I’ve written three incarnations of this benchmark: single-threaded, multi-threaded, and multi-process. Here’s the single-threaded version:
import collections
import time
import gc
import sys
try:
print ("JIT enabled:", sys._jit.is_enabled())
except Exception:
...
def main():
line: str
fields: list[str]
sum_by_key: dict = {}
start = time.time()
with open("ngrams.tsv", encoding="utf-8", buffering=2 << 24) as file:
for line in file:
try:
fields = line.split("\t", 3)
except:
continue
try:
sum_by_key[fields[1]] += int(fields[2])
except:
sum_by_key[fields[1]] = int(fields[2])
summation = collections.Counter(sum_by_key)
max_entry = summation.most_common(1)
stop = time.time()
print(stop - start)
if len(max_entry) == 0:
print("No entries")
else:
print("max_key:", max_entry[0][0], "sum:", max_entry[0][1])
try:
gc.freeze()
gc.disable()
except Exception:
...
main()
Here’s how Python 3.14 handles this benchmark with different versions of the script:
- Single-threaded, GIL: 4.2 seconds
- Single-threaded, JIT, GIL: 3.7 seconds
- Multi-threaded, no-GIL: 1.05 seconds
- Multi-processing, GIL: 2.42 seconds
- Multi-processing, JIT, GIL: 2.4 seconds
- Multi-processing, no-GIL: 2.1 seconds
And here’s the same picture with PyPy:
- Single-threaded: 2.75 seconds
- Multi-threaded: 14.3 seconds (not a typo!)
- Multi-processing: 8.7 seconds
In other words, for this scenario, the CPython no-GIL multithreaded version beats even PyPy at its most optimal. As yet, there is no build of CPython that enables the JIT and uses free threading, but such a version is not far away and could easily change the picture even further.
Conclusion
In sum, PyPy running the most basic, unoptimized version of a math-heavy script still outperforms CPython. But CPython gets drastic relative improvements from using free-threading and even multiprocessing, where possible.
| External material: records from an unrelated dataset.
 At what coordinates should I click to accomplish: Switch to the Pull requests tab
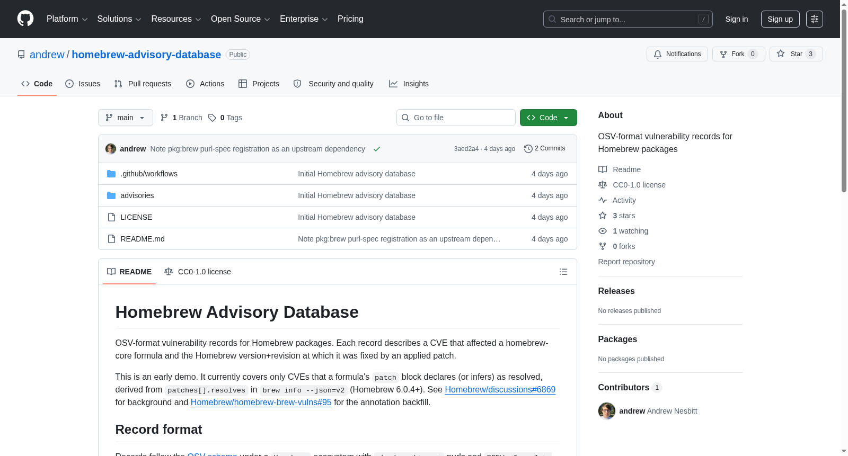coord(143,84)
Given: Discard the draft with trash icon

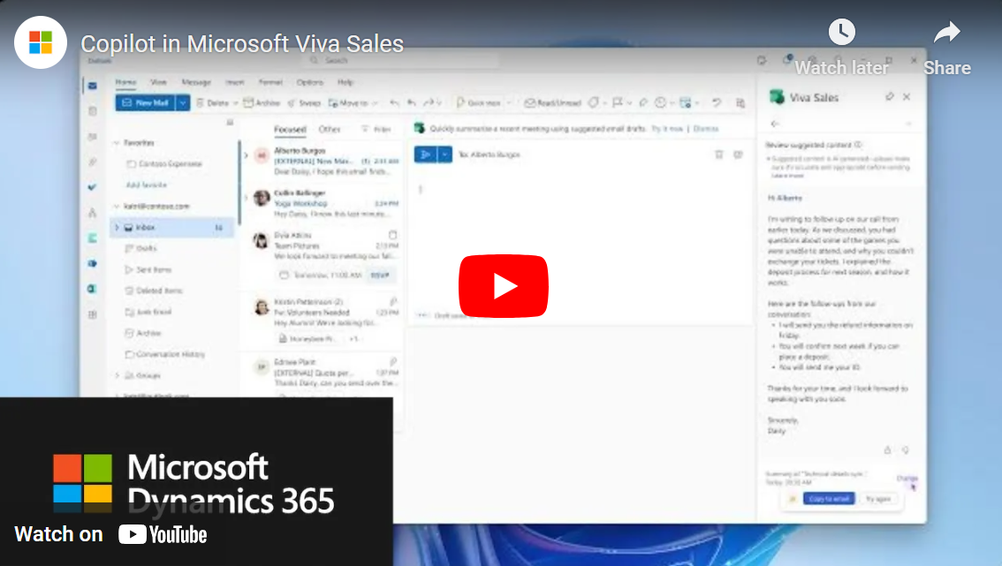Looking at the screenshot, I should tap(718, 155).
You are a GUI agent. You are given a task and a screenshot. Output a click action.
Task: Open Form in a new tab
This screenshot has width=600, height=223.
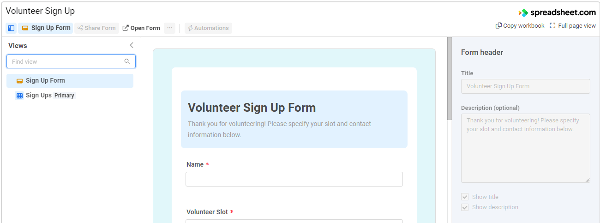(x=141, y=28)
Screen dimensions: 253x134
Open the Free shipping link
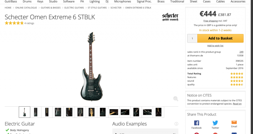[211, 21]
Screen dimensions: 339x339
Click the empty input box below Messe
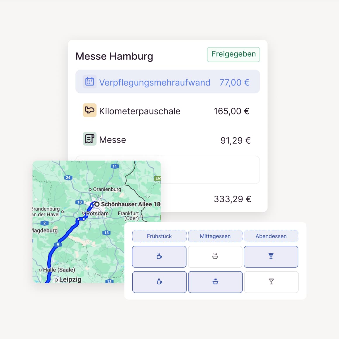(210, 170)
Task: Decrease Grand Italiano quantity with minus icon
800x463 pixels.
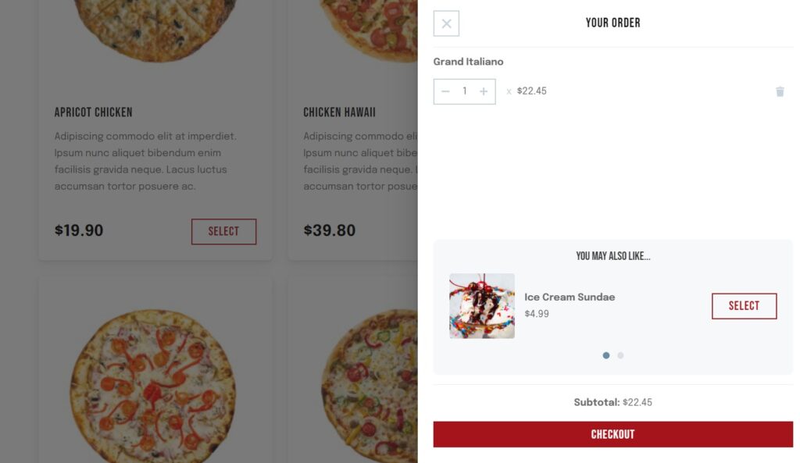Action: 445,91
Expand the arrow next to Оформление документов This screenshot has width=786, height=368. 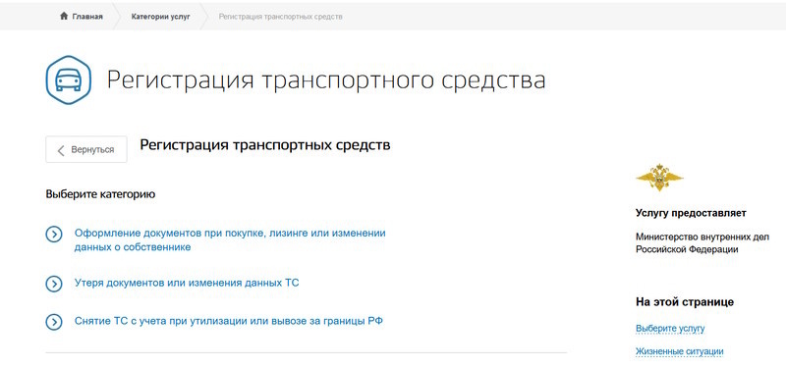click(x=54, y=234)
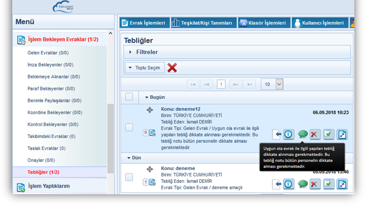Select the checkbox for the deneme row
366x206 pixels.
click(129, 177)
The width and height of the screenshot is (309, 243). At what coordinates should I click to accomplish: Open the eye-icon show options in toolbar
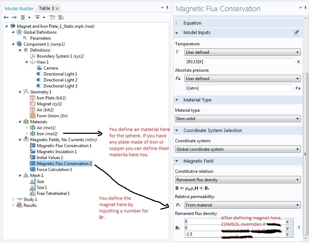click(37, 17)
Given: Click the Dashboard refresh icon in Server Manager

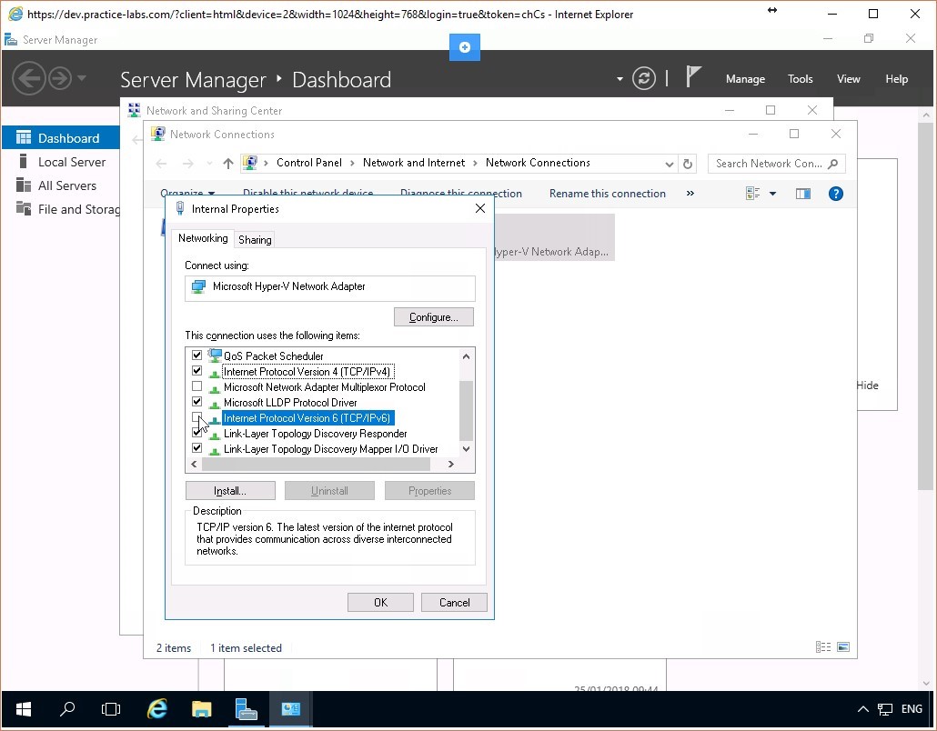Looking at the screenshot, I should (644, 78).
While PyPy cannot take advantage of those built-in features, its base speed is fast enough that using threading or multiprocessing for some jobs isn’t really required. For instance, the n-body problem is hard to parallelize well, and computing pi can hardly be parallelized at all, so it’s a boon to be able to run single-threaded versions of those algorithms fast.
What stands out most from these tests is that PyPy’s benefits are not universal, or even consistent. They vary widely depending on the scenario. Even within the same program, there can be a tremendous variety of scenarios. Some programs can run tremendously fast with PyPy, but it’s not easy to tell in advance which ones. The only way to know is to benchmark your application.
Something else to note is that one of the major avenues toward better performance and parallelism for Python generally—free-threading—isn’t currently available for PyPy. Multiprocessing doesn’t work well in PyPy either, due to it having a much slower data serialization mechanism between processes than CPython does.
As fast as PyPy can be, the benchmarks here show the benefits of true parallelism with threads in some scenarios. PyPy’s developers might find a way to implement that in time, but it’s unlikely they’d be able to do it by directly repurposing what CPython already has, given how different PyPy and CPython are under the hood.